2. Quando, nei reati di cui agli articoli 322, 323, 325, 328, 329, 330, 331, 333 e 341, comma 2, lettere a) e b), limitatamente alle condotte poste in essere prima dell'apertura della procedura, il danno cagionato e' di speciale tenuita', non e' punibile chi ha tempestivamente presentato l'istanza all'organismo di composizione assistita della crisi d'impresa ovvero la domanda di accesso a una delle procedure di regolazione della crisi o dell'insolvenza di cui al presente codice se, a seguito delle stesse, viene aperta una procedura di liquidazione giudiziale o di concordato preventivo ovvero viene omologato un accordo di ristrutturazione dei debiti.
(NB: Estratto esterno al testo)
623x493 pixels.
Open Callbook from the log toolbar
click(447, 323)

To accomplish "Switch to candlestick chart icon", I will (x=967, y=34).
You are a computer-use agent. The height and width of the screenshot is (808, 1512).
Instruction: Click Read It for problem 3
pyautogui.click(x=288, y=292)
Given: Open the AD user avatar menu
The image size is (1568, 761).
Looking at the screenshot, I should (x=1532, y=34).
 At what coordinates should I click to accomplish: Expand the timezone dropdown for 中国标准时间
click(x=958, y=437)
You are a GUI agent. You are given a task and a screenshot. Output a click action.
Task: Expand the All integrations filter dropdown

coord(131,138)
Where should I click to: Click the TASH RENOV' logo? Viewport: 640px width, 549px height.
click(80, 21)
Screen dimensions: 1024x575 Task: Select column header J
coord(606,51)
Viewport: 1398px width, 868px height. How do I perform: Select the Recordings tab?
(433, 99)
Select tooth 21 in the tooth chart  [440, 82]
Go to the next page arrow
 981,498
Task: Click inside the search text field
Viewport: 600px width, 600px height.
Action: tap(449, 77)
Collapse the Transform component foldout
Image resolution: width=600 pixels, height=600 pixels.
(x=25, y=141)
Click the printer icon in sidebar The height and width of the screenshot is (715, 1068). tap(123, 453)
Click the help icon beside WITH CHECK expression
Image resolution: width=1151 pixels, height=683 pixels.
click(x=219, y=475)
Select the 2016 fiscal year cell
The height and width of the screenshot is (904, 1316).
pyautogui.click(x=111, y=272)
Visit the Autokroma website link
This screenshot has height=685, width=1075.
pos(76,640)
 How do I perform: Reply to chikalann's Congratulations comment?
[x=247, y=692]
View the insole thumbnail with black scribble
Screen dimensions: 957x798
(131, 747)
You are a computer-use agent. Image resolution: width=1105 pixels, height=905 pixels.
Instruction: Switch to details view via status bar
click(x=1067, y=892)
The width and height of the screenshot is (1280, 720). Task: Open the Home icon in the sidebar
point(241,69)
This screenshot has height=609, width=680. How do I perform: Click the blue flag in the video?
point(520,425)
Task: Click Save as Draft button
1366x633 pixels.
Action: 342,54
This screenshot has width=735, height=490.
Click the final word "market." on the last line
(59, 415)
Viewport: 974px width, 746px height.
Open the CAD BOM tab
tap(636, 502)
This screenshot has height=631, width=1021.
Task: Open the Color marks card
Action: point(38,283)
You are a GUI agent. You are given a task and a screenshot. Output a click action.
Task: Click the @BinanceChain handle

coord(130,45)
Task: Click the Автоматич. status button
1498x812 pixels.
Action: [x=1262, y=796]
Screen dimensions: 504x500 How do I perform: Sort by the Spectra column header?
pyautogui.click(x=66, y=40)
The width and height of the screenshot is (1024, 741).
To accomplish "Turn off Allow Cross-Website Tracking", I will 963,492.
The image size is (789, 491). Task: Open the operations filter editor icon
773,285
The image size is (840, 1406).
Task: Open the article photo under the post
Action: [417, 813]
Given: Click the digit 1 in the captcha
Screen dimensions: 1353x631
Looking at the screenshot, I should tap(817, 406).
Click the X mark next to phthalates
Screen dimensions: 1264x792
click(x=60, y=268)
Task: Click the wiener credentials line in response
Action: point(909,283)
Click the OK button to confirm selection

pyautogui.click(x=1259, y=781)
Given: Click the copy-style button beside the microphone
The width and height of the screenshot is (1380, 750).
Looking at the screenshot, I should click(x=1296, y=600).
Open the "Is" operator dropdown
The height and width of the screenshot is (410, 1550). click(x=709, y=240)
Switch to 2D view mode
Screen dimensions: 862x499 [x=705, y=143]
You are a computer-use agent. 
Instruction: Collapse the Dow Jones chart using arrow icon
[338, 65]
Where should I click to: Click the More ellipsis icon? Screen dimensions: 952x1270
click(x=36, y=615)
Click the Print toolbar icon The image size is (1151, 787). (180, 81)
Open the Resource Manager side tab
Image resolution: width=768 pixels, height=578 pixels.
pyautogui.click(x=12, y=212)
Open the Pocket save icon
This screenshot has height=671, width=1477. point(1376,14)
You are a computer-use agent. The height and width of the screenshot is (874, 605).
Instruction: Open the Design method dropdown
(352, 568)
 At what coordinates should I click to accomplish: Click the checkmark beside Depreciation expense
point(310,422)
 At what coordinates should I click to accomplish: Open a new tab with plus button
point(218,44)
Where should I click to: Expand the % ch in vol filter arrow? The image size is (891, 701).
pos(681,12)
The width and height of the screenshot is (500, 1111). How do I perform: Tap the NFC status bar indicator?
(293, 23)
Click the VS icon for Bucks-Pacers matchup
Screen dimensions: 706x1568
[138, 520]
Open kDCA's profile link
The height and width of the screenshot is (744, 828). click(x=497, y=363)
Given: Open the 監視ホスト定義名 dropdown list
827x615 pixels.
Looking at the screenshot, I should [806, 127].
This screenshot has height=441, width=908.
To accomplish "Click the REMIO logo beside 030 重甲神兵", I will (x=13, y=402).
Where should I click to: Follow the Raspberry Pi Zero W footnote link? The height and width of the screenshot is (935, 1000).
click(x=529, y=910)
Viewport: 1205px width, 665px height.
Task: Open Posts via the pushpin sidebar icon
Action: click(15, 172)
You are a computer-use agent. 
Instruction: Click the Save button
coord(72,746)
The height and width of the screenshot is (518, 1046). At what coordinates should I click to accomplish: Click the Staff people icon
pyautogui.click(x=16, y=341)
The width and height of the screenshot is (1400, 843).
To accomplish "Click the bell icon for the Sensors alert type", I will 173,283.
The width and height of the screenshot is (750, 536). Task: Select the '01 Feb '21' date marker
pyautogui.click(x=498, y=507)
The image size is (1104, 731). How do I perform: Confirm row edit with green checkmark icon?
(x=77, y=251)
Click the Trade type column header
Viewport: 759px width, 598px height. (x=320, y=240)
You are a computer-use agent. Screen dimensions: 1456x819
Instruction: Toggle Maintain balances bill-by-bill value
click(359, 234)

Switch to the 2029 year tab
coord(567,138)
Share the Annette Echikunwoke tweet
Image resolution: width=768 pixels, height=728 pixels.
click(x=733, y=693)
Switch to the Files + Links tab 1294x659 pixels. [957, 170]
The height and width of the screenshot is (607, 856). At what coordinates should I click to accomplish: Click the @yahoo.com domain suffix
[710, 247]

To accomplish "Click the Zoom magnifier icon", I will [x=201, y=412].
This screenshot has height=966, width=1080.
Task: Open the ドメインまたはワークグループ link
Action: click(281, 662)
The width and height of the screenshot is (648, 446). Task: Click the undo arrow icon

Fuori dai casi in cui risulta un danno di speciale tenuita', per chi ha presentato l'istanza o la domanda la pena e' ridotta fino alla meta' quando, alla data di apertura della procedura di regolazione della crisi o dell'insolvenza, il valore dell'attivo inventariato o offerto ai creditori assicura il soddisfacimento di almeno un quinto dell'ammontare dei debiti chirografari e, comunque, il danno complessivo cagionato non supera l'importo di 2.000.000 euro.